*Passage given*
============
Gordie Howe, the gritty and mighty 'Mr. Hockey,' dies at 88
Gordie Howe, the rough-and-tumble Canadian farm boy whose
boundless blend of talent and toughness made him the NHL’s quintessential star
during a career that lasted into his 50s, has died. The man forever known as
“Mr. Hockey” was 88.
Son Murray Howe confirmed the death Friday, texting to The
Associated Press: “Mr Hockey left peacefully, beautifully, and w no regrets.”
Howe shattered records, threw elbows and helped the Detroit
Red Wings win four Stanley Cups, becoming an idol to Wayne Gretzky and countless
other Canadians while also helping the sport attract American fans.
His final NHL season came at age 52 when Gretzky was a
rookie — a fitting symmetry since Howe was the league’s most prolific scorer
until the “Great One” broke his career marks for goals and points.
Red Wings general manager Ken Holland called Howe “one of
the greatest players, if not the greatest” in NHL history and the “greatest Red
Wing of all time.” Speaking to the AP by phone, Holland said Howe had “as much
skill and toughness as anybody who ever played.”
“As a human being, he was incredible,” he added. “He loved
to be around people and to make them laugh. He was an incredible ambassador for
the sport.”
With finesse and a heavy dose of grit, the Hockey Hall of
Famer set NHL marks with 801 goals and 1,850 points — mostly with the Red Wings
— that held up until Gretzky came along. Howe was also so famously fierce that
a “Gordie Howe Hat Trick” became synonymous with the combination of having a
goal, an assist and a fight in one game.
Howe suffered a stroke in late October 2014 while at his
daughter’s home in Lubbock, Texas, losing some function on the right side of
his body. He suffered another stroke a short time later and family members said
chronic back pain, advanced stages of dementia and high blood pressure were
taking a toll. The body Howe relied on as an athlete stayed relative strong,
but memory loss became a problem that family members noticed before the death
of their mother, Colleen, in 2009.
============
*Pointing records for text and elements*
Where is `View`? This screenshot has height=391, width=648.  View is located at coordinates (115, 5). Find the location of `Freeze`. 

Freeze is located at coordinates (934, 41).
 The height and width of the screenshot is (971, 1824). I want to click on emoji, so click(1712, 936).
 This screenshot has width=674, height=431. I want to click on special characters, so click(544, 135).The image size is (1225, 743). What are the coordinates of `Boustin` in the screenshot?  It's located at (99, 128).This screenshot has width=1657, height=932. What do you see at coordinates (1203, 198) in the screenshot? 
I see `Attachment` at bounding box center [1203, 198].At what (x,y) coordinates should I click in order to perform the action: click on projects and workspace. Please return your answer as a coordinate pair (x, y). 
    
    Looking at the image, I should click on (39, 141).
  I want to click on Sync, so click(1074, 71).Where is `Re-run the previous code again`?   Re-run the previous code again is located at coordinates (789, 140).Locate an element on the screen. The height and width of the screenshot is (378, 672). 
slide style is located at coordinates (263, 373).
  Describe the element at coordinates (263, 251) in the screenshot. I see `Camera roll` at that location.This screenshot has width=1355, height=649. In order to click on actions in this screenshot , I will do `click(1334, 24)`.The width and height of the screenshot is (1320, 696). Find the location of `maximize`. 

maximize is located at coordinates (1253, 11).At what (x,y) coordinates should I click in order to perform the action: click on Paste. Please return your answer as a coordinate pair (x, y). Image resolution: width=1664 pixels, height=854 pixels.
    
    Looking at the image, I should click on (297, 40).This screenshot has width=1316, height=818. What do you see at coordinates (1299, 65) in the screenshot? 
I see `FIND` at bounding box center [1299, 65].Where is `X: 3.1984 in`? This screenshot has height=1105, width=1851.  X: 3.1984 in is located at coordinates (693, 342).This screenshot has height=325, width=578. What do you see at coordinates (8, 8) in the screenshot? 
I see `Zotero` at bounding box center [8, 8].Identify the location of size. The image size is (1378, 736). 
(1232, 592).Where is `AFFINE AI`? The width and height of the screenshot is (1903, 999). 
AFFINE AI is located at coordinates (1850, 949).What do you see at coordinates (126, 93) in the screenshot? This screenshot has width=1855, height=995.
============
*Task list*
**a)** Rewrite the part of the Gordie Howe article that begins at the words "Howe shattered records, threw" and stops after "attract American fans.", putting "championships" in place of "Stanley Cups".
**b)** List every person named in the Gordie Howe article.
**c)** According to the Gordie Howe article, at what age did Howe play his final NHL season?

*Answers given*
**a)**
Howe shattered records, threw elbows and helped the Detroit
Red Wings win four championships, becoming an idol to Wayne Gretzky and countless
other Canadians while also helping the sport attract American fans.

**b)** Gordie Howe, Murray Howe, Wayne Gretzky, Ken Holland, Colleen

**c)** 52